Gewichtung des Architektenhonorars bei VOF-Vergabeverfahren
Im Rahmen eines VOF-Verfahrens werden den verschiedenen Wertungskriterien Gewichtungen beigemessen. Die Höhe des Honoraranspruchs des Planers ist ein solches Wertungskriterium. Da allerdings die HOAI Mindestsätze vorsieht, stellt sich die Frage, welches Gewicht dem Preis im Zusammenhang mit Planungsleistungen zukommt.
Grundsätzlich muss bei der Bewertung eines Angebotes sichergestellt sein, dass der Preis ein wichtiges, die Vergabeentscheidung substanziell beeinflusstes Kriterium ist (OLG Stuttgart, Beschluss vom 28.11.2002 – 2 Verg 14/02 -). Allerdings wird in der Rechtsprechung vertreten, dass im Bereich der VOF dem Angebotspreis im Allgemeinen nicht die gleiche hohe Bedeutung zukommt, wie in anderen Vergabeordnungen. So vertritt etwa das Bayerische Oberste Landesgericht die Auffassung, eine Gewichtung des Planer-Honorars mit lediglich 10 % sei akzeptabel. Denn im konkreten Fall war der Preis nur für Besondere Leistungen und Nebenkosten, nicht jedoch für die Grundleistungen (alte HOAI) von Bedeutung (BayObLG, Beschluss vom 28.08.2001 – Verg 9/01). Die Vergabekammer des Landes Brandenburg sah dies ähnlich bei einer Gewichtung des Architektenhonorars von 15 % (VK Brandenburg, Beschluss vom 12.11.2008 – VK 35/08).
Allerdings ist zu beachten, dass nach neuer HOAI der Anteil derjenigen Planungsleistungen, die außerhalb des zwingenden Preisrechts liegen, größer geworden ist – zu denken ist insbesondere an die Beratungsleistungen. Dies spricht dafür, dem Auftragskriterium „Preis“ zumindest eine mitentscheidende Bedeutung zu geben.
Richtig ist jedoch auch, dass das Ziel des Vergabeverfahrens nach der VOF regelmäßig nicht ist, den preiswertesten Architekten zu finden.
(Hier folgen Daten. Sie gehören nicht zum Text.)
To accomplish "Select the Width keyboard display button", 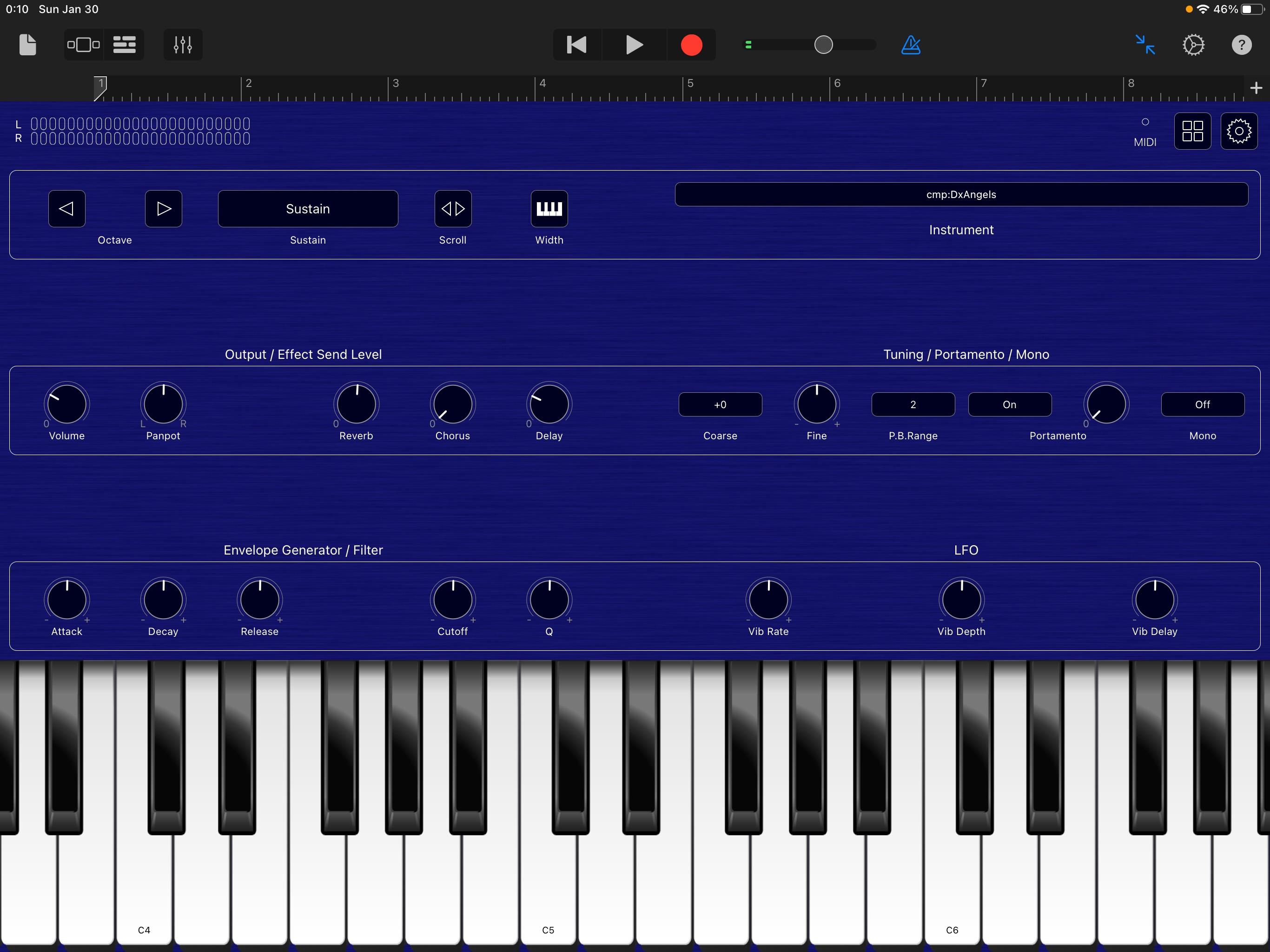I will point(549,208).
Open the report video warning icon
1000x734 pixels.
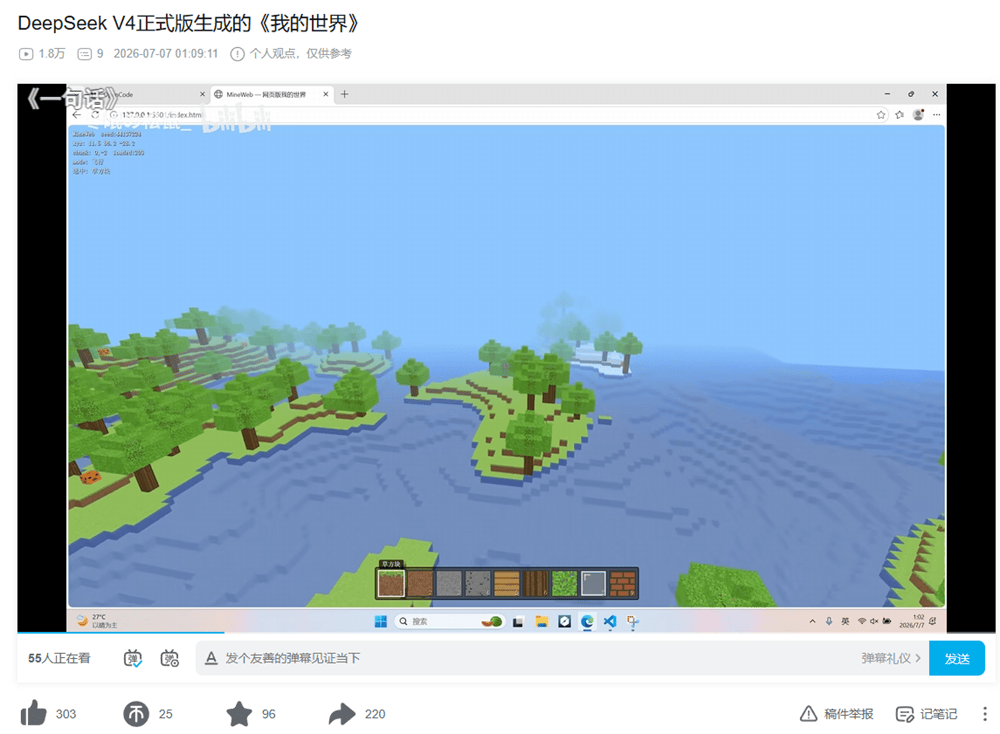808,714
Vielmehr hat der Auftraggeber denjenigen Bewerber auszuwählen, der am ehesten die Gewähr für eine sachgerechte und qualitätsvolle Leistungserfüllung bietet. Insoweit kann der Preis nur ausnahmsweise ausschließliche Berücksichtigung finden, nämlich dann, wenn es sich um standardisierte Produkte handelt, zu denen allerdings freiberufliche Leistungen regelmäßig nicht gehören (so auch OLG Düsseldorf, Beschluss vom 08.10.2003 – Verg 48/03).
Zusammenfassend ist somit festzuhalten: Es ist durchaus gerechtfertigt, dem Angebotspreis im Rahmen der Ausschreibung von Planungsleistungen nach der VOF ein geringeres Gewicht beizumessen, als in anderen Vergabeverordnungen (VOB/A, VOL/A). So kann im Einzelfall auch eine Gewichtung von lediglich 15 % angemessen sein. Eine höhere Gewichtung wird man allerdings dann vornehmen müssen, wenn Planerleistungen beauftragt werden, deren Honorierung nicht unter das zwingende Preisrecht der HOAI fällt (wie etwa Beraterleistungen).
Dr. Rolf Theißen
Rechtsanwalt und Notar
Fachanwalt für Bau- und Architektenrecht
Lehrbeauftragter für Bau- und Vergaberecht
(D6/D2110)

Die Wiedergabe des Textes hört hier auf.